HBO's Real Sports corrospondent Soledad O'Brien stepped into the world of e-sports and League of Legends recently, with her report airing a couple of days ago. Instead of being a woefully misinformed look at the sport, the likes of which mainstream media would have thrown out there only a couple of years ago, it's littered with interviews with the likes of Scarra and Riot's Dustin Beck.
By the end of the piece, O'Brien acknowledges just how massive e-sports have become, and there's undoubtedly admiration there. She even quickly defends Scarra's LoL handle when Bryant Gumbel struggles to take it seriously.
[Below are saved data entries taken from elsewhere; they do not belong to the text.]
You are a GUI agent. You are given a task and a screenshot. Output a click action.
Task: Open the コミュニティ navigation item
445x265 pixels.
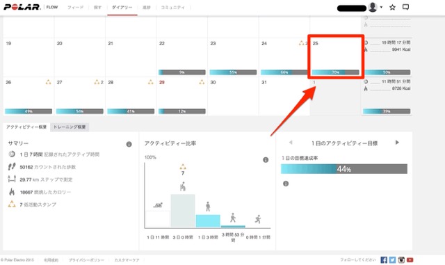[x=173, y=8]
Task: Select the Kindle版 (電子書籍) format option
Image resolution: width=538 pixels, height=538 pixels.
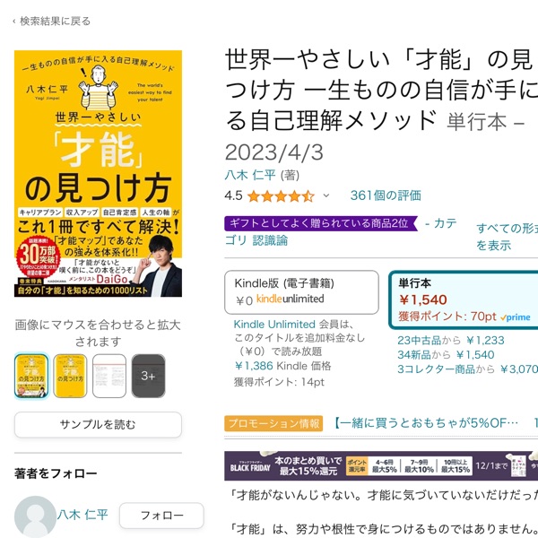Action: 301,292
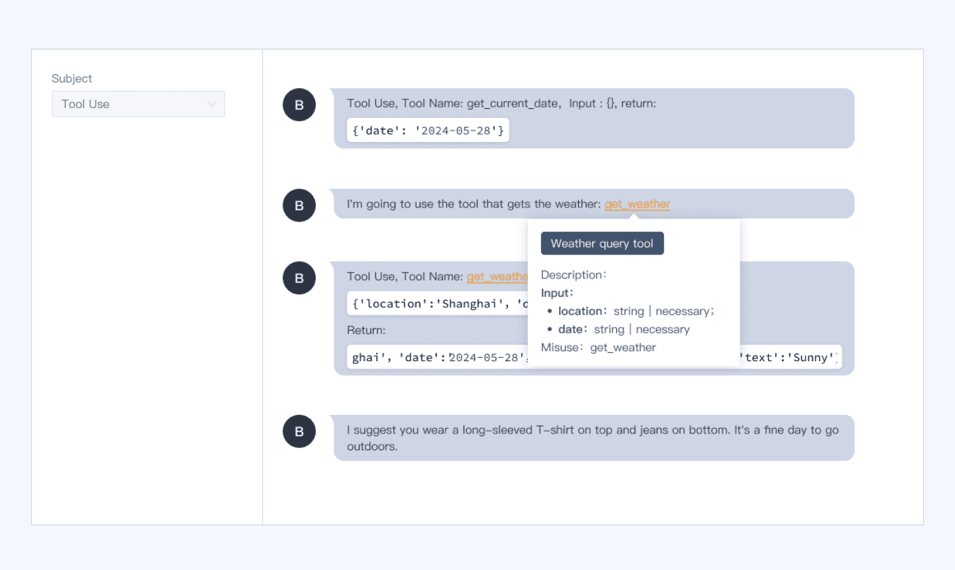Click B avatar beside clothing suggestion message
The width and height of the screenshot is (955, 570).
pyautogui.click(x=299, y=431)
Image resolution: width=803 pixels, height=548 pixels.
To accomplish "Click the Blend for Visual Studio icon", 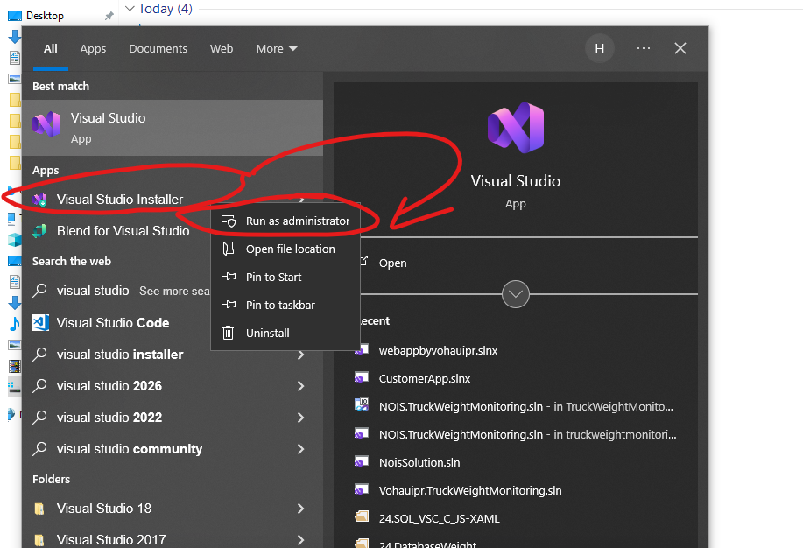I will click(40, 231).
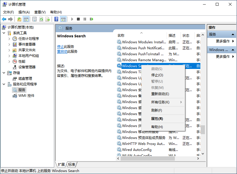Click the forward navigation arrow
Screen dimensions: 237x174
point(11,19)
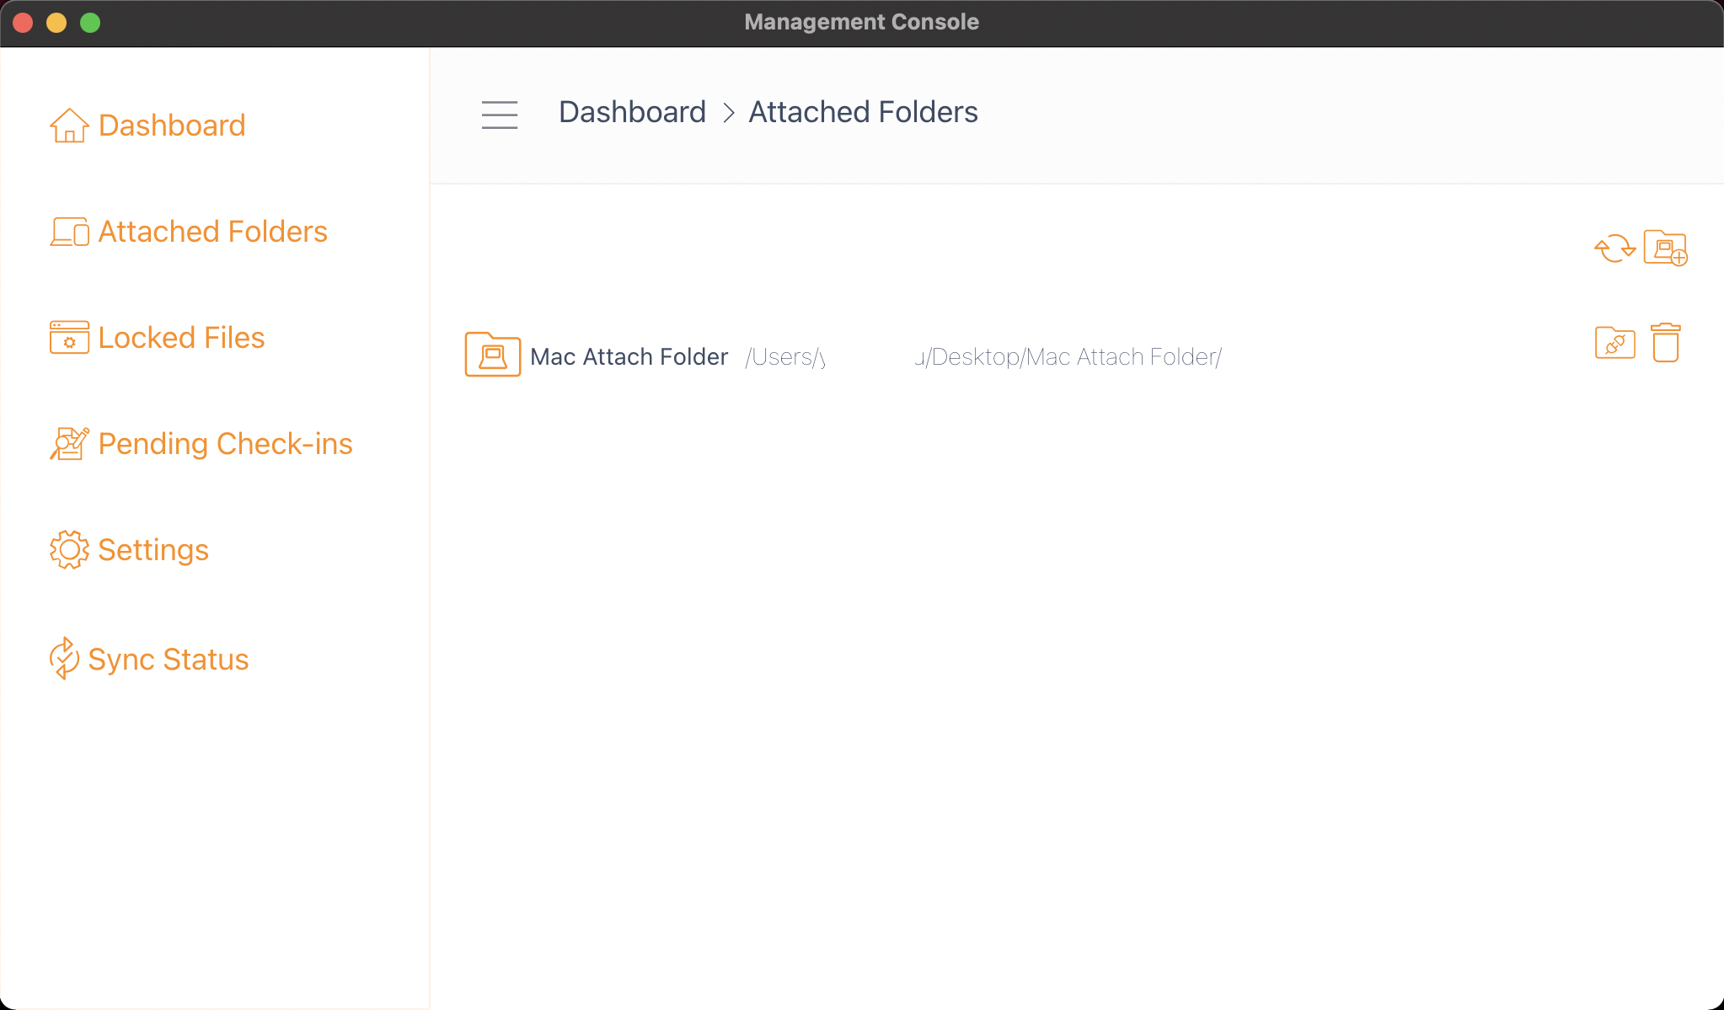Click the link/shortcut icon for Mac Attach Folder
The width and height of the screenshot is (1724, 1010).
coord(1616,343)
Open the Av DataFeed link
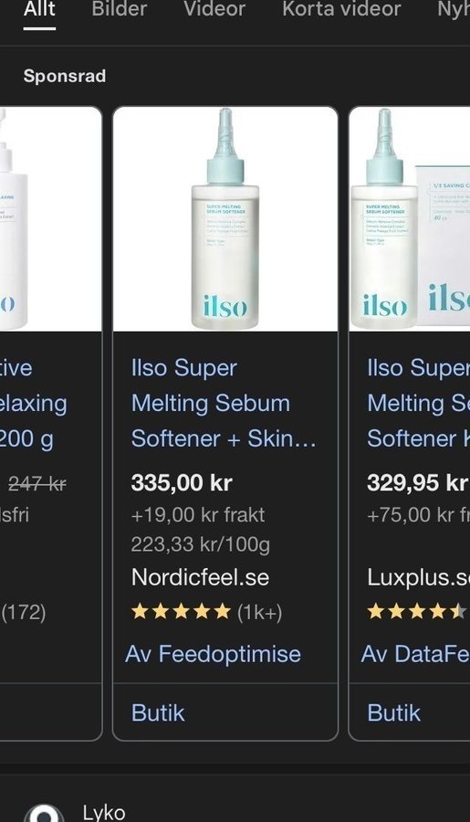 coord(415,654)
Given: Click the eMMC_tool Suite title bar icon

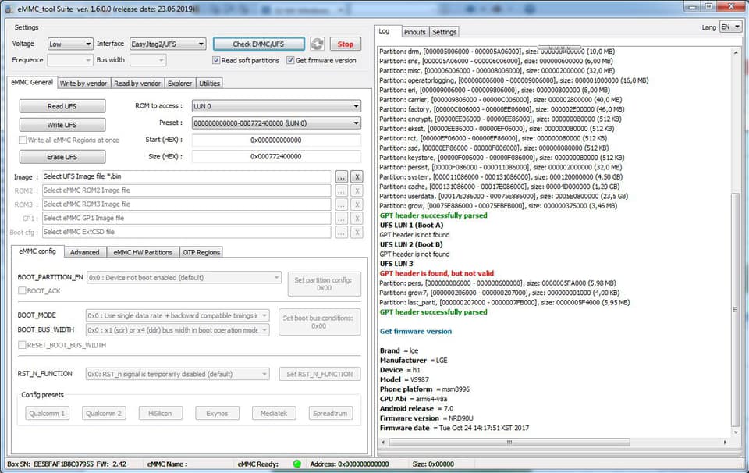Looking at the screenshot, I should click(9, 9).
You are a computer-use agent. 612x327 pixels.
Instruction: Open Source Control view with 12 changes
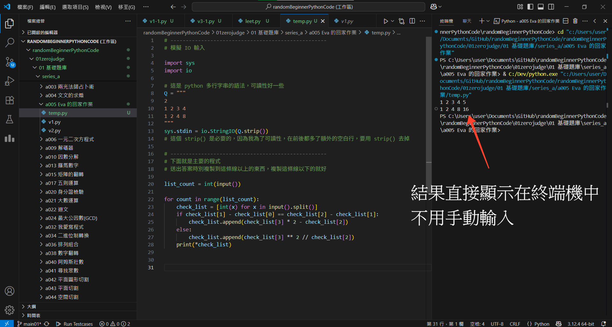(10, 62)
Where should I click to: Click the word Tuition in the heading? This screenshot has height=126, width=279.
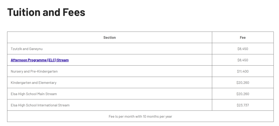coord(23,12)
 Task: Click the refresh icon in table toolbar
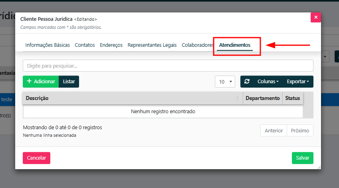point(247,82)
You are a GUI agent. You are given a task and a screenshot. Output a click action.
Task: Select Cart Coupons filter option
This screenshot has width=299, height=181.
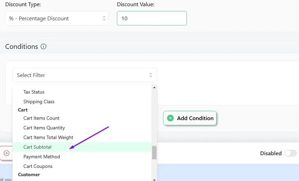pyautogui.click(x=38, y=166)
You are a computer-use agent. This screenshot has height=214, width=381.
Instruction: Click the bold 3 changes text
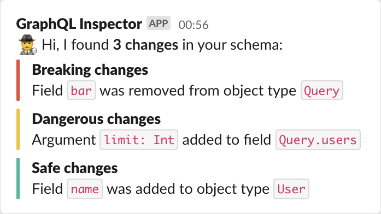click(145, 45)
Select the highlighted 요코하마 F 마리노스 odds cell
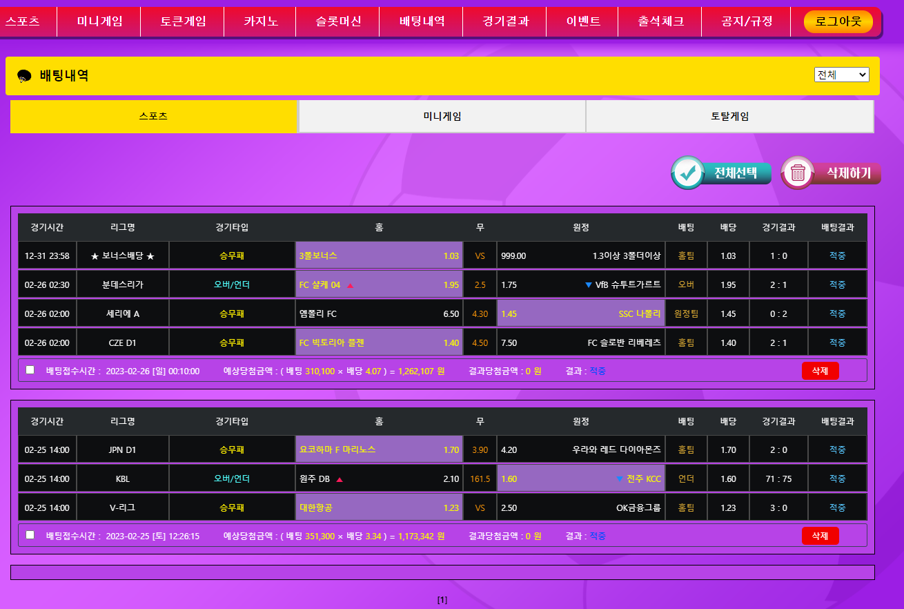The image size is (904, 609). (379, 450)
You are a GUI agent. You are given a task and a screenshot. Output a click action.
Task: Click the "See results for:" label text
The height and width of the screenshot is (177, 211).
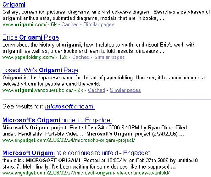point(23,106)
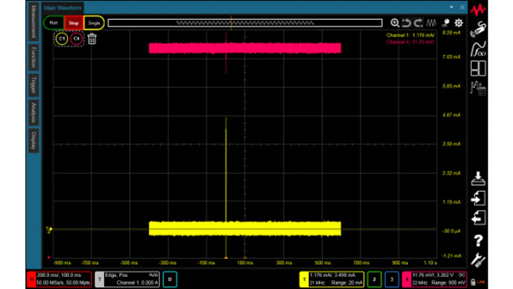This screenshot has height=289, width=513.
Task: Open the Edge trigger settings panel
Action: coord(127,279)
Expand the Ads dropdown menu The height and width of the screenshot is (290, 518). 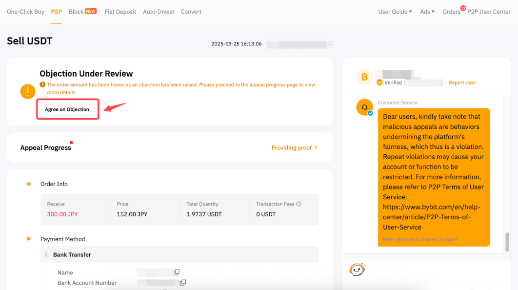(x=427, y=12)
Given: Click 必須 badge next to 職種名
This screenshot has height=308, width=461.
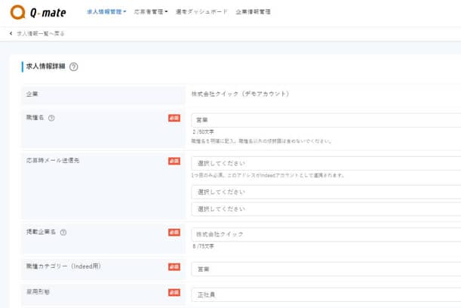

The report unfortunatly gets off on the wrong foot by perpetrating the classic, trite characterisation of League of Legends players. "[T]his is the day when William Li [Scarra] and all those like him, often derided as anti-social shut-ins, let's be honest, nerds, are going to step out into the real world and finally demand some respect." While it's clear that O'Brien is not dismissing Scarra or anyone else as a shut-in or a nerd, the trope of the basement dwelling gamer doesn't really deserve a mention.
The rest of the segment focuses on the hard work that goes into becoming a professional e-sport athlete, with O'Brien being shown around the home of an amateur team attempting to make it into the big leagues, living and working together to achieve their lofty goal, and emphasises the similarities e-sport shares with its older sibling, from the athlete visas in the US, to the huge fan base and the potentially lucrative earner that making a career out of LoL can be.
There was little in the report that those familiar with LoL or e-sports in general wouldn't already be aware of, but informing those outside of gaming was the intent of the piece. The whole thing was very "us vs. them", with "us" being the viewer and "them" being those who are making LoL bigger than American Football.
Despite it being a tad awkward, O'Brien goes out of her way to point out just what a big deal e-sport is. "As the Korean team begins to pull in to the lead," she says over footage of the action in the Staples Centre "more than 20 million people are watching online. It's an astounding number, and for Dustin Beck - and nerds everywhere - it's an aformation."
If you want to watch the whole thing, I'm sure you'll be able to find it floating about online.